Exercise: Every record needs to be restated word for word.

Stored items:
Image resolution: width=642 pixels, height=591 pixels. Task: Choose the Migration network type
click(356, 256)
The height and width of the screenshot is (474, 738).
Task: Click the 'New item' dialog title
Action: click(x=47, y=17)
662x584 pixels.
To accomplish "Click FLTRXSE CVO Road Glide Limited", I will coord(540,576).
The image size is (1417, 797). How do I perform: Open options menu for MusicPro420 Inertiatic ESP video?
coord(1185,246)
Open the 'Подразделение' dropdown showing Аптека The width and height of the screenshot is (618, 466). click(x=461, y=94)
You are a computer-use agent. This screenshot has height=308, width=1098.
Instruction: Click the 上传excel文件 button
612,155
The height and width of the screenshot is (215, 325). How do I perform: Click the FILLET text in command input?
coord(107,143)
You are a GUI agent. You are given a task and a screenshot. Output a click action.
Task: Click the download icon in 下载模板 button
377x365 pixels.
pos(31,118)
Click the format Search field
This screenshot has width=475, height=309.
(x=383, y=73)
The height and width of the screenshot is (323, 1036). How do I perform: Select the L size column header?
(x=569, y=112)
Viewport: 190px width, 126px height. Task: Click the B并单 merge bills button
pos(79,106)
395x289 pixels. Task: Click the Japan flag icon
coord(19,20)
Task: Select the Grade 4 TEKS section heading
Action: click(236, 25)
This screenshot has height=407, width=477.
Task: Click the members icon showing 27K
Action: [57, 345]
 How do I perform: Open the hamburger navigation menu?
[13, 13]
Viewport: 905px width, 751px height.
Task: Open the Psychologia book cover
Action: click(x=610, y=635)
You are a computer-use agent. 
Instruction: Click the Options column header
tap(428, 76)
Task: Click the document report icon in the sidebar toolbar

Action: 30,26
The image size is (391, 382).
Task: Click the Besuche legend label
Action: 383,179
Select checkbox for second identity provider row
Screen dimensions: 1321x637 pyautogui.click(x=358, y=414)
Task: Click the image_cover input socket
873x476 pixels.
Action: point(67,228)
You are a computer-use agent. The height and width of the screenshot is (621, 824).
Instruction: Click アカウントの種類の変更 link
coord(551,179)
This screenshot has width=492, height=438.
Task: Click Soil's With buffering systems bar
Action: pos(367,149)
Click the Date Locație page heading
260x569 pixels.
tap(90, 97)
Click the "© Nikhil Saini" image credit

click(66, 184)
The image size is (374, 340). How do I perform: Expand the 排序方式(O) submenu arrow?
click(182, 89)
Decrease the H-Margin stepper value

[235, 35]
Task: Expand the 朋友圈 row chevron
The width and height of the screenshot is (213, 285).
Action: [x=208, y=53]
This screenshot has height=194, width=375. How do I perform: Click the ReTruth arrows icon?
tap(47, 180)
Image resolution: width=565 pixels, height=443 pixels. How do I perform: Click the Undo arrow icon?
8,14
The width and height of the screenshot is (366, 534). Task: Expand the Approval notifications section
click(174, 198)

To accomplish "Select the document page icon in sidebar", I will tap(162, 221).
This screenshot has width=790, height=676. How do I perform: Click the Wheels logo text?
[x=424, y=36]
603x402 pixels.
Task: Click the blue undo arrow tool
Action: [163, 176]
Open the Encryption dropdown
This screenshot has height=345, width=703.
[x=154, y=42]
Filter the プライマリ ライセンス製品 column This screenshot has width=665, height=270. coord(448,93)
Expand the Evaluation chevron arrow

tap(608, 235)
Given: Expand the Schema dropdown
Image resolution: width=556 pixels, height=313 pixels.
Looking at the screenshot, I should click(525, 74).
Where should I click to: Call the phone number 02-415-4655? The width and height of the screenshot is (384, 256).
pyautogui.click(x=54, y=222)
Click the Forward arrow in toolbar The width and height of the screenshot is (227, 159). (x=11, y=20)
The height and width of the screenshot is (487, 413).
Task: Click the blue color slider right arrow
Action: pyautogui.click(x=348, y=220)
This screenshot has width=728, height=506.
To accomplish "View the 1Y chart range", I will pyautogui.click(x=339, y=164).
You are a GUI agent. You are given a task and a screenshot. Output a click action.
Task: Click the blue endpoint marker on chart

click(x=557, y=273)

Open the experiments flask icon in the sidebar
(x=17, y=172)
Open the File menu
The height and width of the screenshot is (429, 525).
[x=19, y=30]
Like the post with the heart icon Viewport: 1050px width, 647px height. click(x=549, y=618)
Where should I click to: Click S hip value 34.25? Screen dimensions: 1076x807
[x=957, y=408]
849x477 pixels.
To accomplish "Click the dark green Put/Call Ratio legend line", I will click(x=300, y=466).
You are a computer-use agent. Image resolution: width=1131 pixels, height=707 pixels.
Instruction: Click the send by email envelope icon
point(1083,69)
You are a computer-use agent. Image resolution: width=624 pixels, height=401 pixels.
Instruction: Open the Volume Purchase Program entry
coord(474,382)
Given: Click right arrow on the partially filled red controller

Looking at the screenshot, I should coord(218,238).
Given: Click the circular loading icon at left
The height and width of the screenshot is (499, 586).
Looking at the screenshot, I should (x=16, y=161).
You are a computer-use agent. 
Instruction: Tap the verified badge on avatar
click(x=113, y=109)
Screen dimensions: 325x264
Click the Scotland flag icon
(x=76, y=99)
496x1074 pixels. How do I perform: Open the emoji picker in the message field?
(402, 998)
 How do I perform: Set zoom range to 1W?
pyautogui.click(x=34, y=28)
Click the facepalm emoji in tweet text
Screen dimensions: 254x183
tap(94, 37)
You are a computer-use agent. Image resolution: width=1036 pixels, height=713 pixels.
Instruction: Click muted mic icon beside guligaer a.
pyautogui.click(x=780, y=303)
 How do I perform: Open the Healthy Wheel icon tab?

Answer for this exercise:
Image resolution: width=642 pixels, height=591 pixels. Task: Choose the Migration network type
click(356, 256)
The height and width of the screenshot is (474, 738).
Task: Click the 'New item' dialog title
Action: click(x=47, y=17)
662x584 pixels.
To accomplish "Click FLTRXSE CVO Road Glide Limited", I will coord(540,576).
The image size is (1417, 797). How do I perform: Open options menu for MusicPro420 Inertiatic ESP video?
coord(1185,246)
Open the 'Подразделение' dropdown showing Аптека The width and height of the screenshot is (618, 466). click(x=461, y=94)
You are a computer-use agent. This screenshot has height=308, width=1098.
Instruction: Click the 上传excel文件 button
612,155
The height and width of the screenshot is (215, 325). How do I perform: Click the FILLET text in command input?
coord(107,143)
You are a GUI agent. You are given a task and a screenshot. Output a click action.
Task: Click the download icon in 下载模板 button
377x365 pixels.
pos(31,118)
Click the format Search field
This screenshot has width=475, height=309.
(x=383, y=73)
The height and width of the screenshot is (323, 1036). How do I perform: Select the L size column header?
(x=569, y=112)
Viewport: 190px width, 126px height. Task: Click the B并单 merge bills button
pos(79,106)
395x289 pixels. Task: Click the Japan flag icon
coord(19,20)
Task: Select the Grade 4 TEKS section heading
Action: click(236, 25)
This screenshot has height=407, width=477.
Task: Click the members icon showing 27K
Action: [57, 345]
 How do I perform: Open the hamburger navigation menu?
[13, 13]
Viewport: 905px width, 751px height.
Task: Open the Psychologia book cover
Action: click(x=610, y=635)
You are a computer-use agent. 
Instruction: Click the Options column header
tap(428, 76)
Task: Click the document report icon in the sidebar toolbar

Action: 30,26
The image size is (391, 382).
Task: Click the Besuche legend label
Action: 383,179
Select checkbox for second identity provider row
Screen dimensions: 1321x637 pyautogui.click(x=358, y=414)
Task: Click the image_cover input socket
873x476 pixels.
Action: point(67,228)
You are a computer-use agent. The height and width of the screenshot is (621, 824).
Instruction: Click アカウントの種類の変更 link
coord(551,179)
This screenshot has width=492, height=438.
Task: Click Soil's With buffering systems bar
Action: pos(367,149)
Click the Date Locație page heading
260x569 pixels.
tap(90, 97)
Click the "© Nikhil Saini" image credit

click(66, 184)
The image size is (374, 340). How do I perform: Expand the 排序方式(O) submenu arrow?
click(182, 89)
Decrease the H-Margin stepper value

[235, 35]
Task: Expand the 朋友圈 row chevron
The width and height of the screenshot is (213, 285).
Action: [x=208, y=53]
This screenshot has height=194, width=375. How do I perform: Click the ReTruth arrows icon?
tap(47, 180)
Image resolution: width=565 pixels, height=443 pixels. How do I perform: Click the Undo arrow icon?
8,14
The width and height of the screenshot is (366, 534). Task: Expand the Approval notifications section
click(174, 198)

To accomplish "Select the document page icon in sidebar", I will tap(162, 221).
This screenshot has width=790, height=676. How do I perform: Click the Wheels logo text?
[x=424, y=36]
603x402 pixels.
Task: Click the blue undo arrow tool
Action: [163, 176]
Open the Encryption dropdown
This screenshot has height=345, width=703.
[x=154, y=42]
Filter the プライマリ ライセンス製品 column This screenshot has width=665, height=270. coord(448,93)
Expand the Evaluation chevron arrow

tap(608, 235)
Given: Expand the Schema dropdown
Image resolution: width=556 pixels, height=313 pixels.
Looking at the screenshot, I should click(525, 74).
Where should I click to: Call the phone number 02-415-4655? The width and height of the screenshot is (384, 256).
pyautogui.click(x=54, y=222)
Click the Forward arrow in toolbar The width and height of the screenshot is (227, 159). (x=11, y=20)
The height and width of the screenshot is (487, 413).
Task: Click the blue color slider right arrow
Action: pyautogui.click(x=348, y=220)
This screenshot has width=728, height=506.
To accomplish "View the 1Y chart range", I will pyautogui.click(x=339, y=164).
You are a GUI agent. You are given a task and a screenshot. Output a click action.
Task: Click the blue endpoint marker on chart

click(x=557, y=273)

Open the experiments flask icon in the sidebar
(x=17, y=172)
Open the File menu
The height and width of the screenshot is (429, 525).
[x=19, y=30]
Like the post with the heart icon Viewport: 1050px width, 647px height. click(x=549, y=618)
Where should I click to: Click S hip value 34.25? Screen dimensions: 1076x807
[x=957, y=408]
849x477 pixels.
To accomplish "Click the dark green Put/Call Ratio legend line", I will click(x=300, y=466).
You are a computer-use agent. Image resolution: width=1131 pixels, height=707 pixels.
Instruction: Click the send by email envelope icon
point(1083,69)
You are a computer-use agent. Image resolution: width=624 pixels, height=401 pixels.
Instruction: Open the Volume Purchase Program entry
coord(474,382)
Given: Click right arrow on the partially filled red controller

Looking at the screenshot, I should coord(218,238).
Given: Click the circular loading icon at left
The height and width of the screenshot is (499, 586).
Looking at the screenshot, I should (x=16, y=161).
You are a computer-use agent. 
Instruction: Tap the verified badge on avatar
click(x=113, y=109)
Screen dimensions: 325x264
Click the Scotland flag icon
(x=76, y=99)
496x1074 pixels. How do I perform: Open the emoji picker in the message field?
(402, 998)
 How do I perform: Set zoom range to 1W?
pyautogui.click(x=34, y=28)
Click the facepalm emoji in tweet text
Screen dimensions: 254x183
tap(94, 37)
You are a computer-use agent. Image resolution: width=1036 pixels, height=713 pixels.
Instruction: Click muted mic icon beside guligaer a.
pyautogui.click(x=780, y=303)
 How do I perform: Open the Healthy Wheel icon tab?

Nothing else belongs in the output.